### Text passage:
* * * * *
Correct Answer - Option 1 : 68 kW

__Concept__:

Power transmitted by shaft subjected to torque ‘T’ is given by,

\(P = \frac{{2\pi NT}}{{60}}\;Watt\)

Where, N = number of revolutions per minute, T = Applied torque N-m

Maximum shear stress induced in the shaft is given by,

\(\frac{{{τ _{max}}}}{R} = \frac{T}{{{I_P}}}\)

Where, R = Radius of shaft (m), IP = Polar moment of inertia (m4) and τmax = Maximum shear stress N/m2

Polar moment of inertia for solid circular shaft,

\({I_p} = \frac{\pi }{{32}} \times {D^4}\)

__Calculation__:

The diameter of the shaft, D = 60 mm

Number of revolutions per minute, N = 180 rpm

permissible shear stress = 85 N/mm2

The maximum torque that can be applied on the shaft ‘T’ is given by,

\(T = {τ _{max}} \times {Z_P}\)

\( = 85 \times \frac{\pi }{{16}} \times {D^3} = 85 \times \frac{\pi }{{16}} \times {60^3}\)

\( = 3604977.56\;Nmm \approx 3604.977\;Nm\)

Power Transmitted by shaft when subjected to torque ‘T’ is given by,

\(P = \frac{{2\pi NT}}{{60}}\)

\( = \frac{{2\pi \times 180 \times 3604.977}}{{60}}\)

\( = 67952.21\;W \approx 67.95\;kW\)
* * * * *
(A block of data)
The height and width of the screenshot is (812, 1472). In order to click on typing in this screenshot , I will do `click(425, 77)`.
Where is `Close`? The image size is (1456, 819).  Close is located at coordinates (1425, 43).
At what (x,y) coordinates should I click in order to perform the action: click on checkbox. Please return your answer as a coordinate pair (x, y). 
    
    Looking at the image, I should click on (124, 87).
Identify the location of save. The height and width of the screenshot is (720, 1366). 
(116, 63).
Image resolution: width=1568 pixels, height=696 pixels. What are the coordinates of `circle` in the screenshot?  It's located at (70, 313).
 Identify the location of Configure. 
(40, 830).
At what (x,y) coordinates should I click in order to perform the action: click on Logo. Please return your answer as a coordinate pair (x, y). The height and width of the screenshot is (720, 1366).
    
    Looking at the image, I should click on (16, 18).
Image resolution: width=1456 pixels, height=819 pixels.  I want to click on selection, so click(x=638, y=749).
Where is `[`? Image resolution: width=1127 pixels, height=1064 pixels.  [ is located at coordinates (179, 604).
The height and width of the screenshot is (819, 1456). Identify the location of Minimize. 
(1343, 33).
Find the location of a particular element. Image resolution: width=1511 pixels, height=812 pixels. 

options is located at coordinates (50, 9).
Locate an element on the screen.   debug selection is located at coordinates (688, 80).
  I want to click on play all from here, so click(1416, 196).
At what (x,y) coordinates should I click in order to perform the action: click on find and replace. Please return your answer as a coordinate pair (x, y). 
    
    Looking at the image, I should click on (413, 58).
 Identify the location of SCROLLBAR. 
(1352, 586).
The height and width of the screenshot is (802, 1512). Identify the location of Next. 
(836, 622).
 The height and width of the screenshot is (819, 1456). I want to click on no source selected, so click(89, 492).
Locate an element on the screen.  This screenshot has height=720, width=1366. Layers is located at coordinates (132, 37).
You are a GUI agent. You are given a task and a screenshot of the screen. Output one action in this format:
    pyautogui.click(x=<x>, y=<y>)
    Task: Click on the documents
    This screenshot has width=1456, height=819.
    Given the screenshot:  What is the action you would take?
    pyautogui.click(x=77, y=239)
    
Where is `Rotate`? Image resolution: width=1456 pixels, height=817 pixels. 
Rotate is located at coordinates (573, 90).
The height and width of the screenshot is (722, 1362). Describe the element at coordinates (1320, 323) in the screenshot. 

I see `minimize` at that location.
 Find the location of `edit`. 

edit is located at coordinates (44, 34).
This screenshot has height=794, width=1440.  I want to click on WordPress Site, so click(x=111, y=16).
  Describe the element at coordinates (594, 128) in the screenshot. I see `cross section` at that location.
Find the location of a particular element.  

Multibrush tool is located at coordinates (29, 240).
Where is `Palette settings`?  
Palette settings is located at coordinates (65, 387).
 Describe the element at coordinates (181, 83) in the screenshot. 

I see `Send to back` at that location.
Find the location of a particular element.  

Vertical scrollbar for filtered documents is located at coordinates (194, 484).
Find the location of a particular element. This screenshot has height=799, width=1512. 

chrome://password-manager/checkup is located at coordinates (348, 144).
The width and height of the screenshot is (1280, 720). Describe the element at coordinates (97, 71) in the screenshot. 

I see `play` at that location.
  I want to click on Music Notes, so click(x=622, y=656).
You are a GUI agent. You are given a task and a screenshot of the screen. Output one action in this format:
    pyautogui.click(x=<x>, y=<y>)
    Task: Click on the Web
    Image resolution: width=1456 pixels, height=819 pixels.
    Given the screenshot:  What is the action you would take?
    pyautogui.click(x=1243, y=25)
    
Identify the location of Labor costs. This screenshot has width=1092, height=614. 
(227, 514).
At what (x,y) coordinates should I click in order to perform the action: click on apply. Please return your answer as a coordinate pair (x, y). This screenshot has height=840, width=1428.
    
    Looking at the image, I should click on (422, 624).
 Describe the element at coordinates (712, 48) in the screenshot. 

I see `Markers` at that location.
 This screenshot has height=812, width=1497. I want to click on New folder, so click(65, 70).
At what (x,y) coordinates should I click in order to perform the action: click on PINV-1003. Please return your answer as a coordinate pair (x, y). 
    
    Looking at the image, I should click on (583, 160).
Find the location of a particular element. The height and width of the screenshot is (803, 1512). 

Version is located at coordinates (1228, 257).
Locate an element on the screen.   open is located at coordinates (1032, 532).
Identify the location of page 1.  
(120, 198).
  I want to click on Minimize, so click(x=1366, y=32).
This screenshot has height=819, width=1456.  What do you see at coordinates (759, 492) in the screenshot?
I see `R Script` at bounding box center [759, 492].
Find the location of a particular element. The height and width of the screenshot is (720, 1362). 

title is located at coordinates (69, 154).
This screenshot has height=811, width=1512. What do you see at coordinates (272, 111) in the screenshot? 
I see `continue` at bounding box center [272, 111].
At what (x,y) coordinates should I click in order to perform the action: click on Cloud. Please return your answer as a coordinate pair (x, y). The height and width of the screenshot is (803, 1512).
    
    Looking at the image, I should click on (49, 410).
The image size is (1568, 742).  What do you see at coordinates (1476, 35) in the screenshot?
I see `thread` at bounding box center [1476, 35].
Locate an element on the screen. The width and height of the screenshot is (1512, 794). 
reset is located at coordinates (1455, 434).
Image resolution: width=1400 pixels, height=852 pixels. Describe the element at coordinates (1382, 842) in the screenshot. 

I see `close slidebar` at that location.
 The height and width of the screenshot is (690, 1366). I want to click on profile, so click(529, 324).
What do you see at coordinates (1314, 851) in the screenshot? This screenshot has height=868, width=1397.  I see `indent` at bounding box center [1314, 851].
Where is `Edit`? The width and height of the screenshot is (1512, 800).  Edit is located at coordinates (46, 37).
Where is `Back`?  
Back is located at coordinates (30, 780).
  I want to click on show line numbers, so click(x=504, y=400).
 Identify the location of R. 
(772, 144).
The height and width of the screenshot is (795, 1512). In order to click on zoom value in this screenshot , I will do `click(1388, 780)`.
* * * * *
### Brief:
From the shaft power solution above, repeat word for word the part that begins with the words containing "The maximum torque" and ends with "3604977.56\;Nmm \approx 3604.977\;Nm\)".

### Answer to the exercise:
The maximum torque that can be applied on the shaft ‘T’ is given by,

\(T = {τ _{max}} \times {Z_P}\)

\( = 85 \times \frac{\pi }{{16}} \times {D^3} = 85 \times \frac{\pi }{{16}} \times {60^3}\)

\( = 3604977.56\;Nmm \approx 3604.977\;Nm\)